键值对的actions算子
combineByKey()
//参数:
//创建聚合器,如果K已经创建,则调mergeValue,没创建,则创建,将V生成一个新值
//作用于分区内的数据,将相同K对应的V聚合
//作用于各分区,将各分区K相同的V聚合
def combineByKey[C](createCombiner: V => C,
mergeValue: (C, V) => C,
mergeCombiners: (C, C) => C) : RDD[(K, C)] = {
combineByKey(createCombiner, mergeValue, mergeCombiners, defaultPartitioner(self))
}
//numSplits分区数,聚合完成后生成的RDD有几个分区
def combineByKey[C](createCombiner: V => C,
mergeValue: (C, V) => C,
mergeCombiners: (C, C) => C,
numSplits: Int): RDD[(K, C)] = {
combineByKey(createCombiner, mergeValue, mergeCombiners, new HashPartitioner(numSplits))
}
def combineByKey[C](createCombiner: V => C,
mergeValue: (C, V) => C,
mergeCombiners: (C, C) => C,
partitioner: Partitioner): RDD[(K, C)] = {
val aggregator = new Aggregator[K, V, C](createCombiner, mergeValue, mergeCombiners)

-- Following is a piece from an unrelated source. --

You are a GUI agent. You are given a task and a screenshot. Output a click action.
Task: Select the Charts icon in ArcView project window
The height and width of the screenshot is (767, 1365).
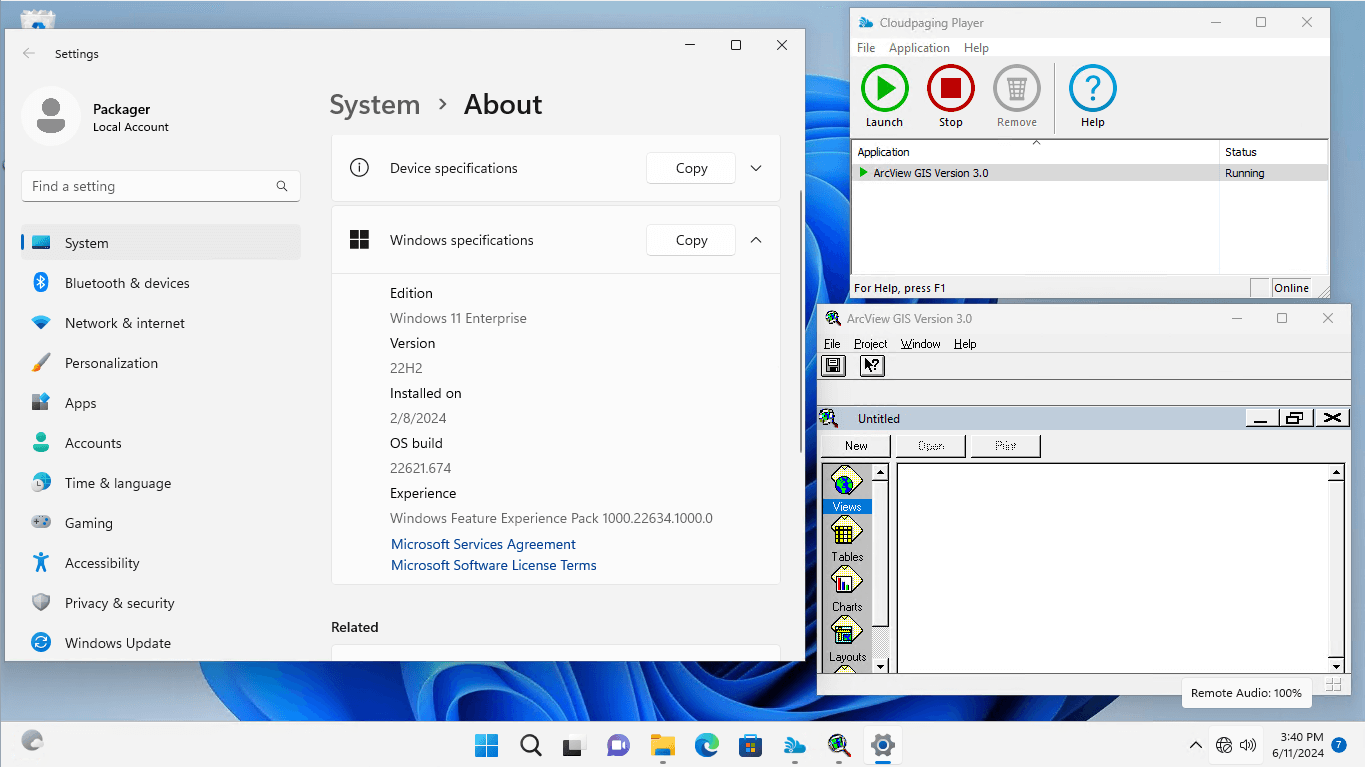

new ShuffledRDD(self, aggregator, partitioner)
}
可以看到combineByKey()有三个重载的方法,最终都会调用第三个然后创建一个ShuffledRDD对象,
Partitioner默认按HashPartitioner分区,有关分区的源码可看Spark源码《一》RDD,
mergeValue与mergeCombiners两个方法与aggregate传的两个方法挺类似的,一个是处理某个分区内数据,一个处理所有分区的结果数据,有关aggregate可看RDD算子源码《一》返回一个结果的actions算子,spark的聚合算子大都调用combineByKey()算子,所以我们先去看别的算子createCombiner,mergeValue,mergeCombiners如何定义,更方便理解。
reduceByKey()
def reduceByKey(func: (V, V) => V): RDD[(K, V)] = {
reduceByKey(defaultPartitioner(self), func)
}
def reduceByKey(func: (V, V) => V, numSplits: Int): RDD[(K, V)] = {
//新RDD分区数将改变
reduceByKey(new HashPartitioner(numSplits), func)
}
def reduceByKey(partitioner: Partitioner, func: (V, V) => V): RDD[(K, V)] = {
combineByKey[V]((v: V) => v, func, func, partitioner)
}
可以看到reduceByKey()有3个重载方法,一个传方法,一个传方法+新RDD分区数,一个传Partitioner+方法,最终调用
combineByKey(),mergeValue,mergeCombiners都为传入的方法。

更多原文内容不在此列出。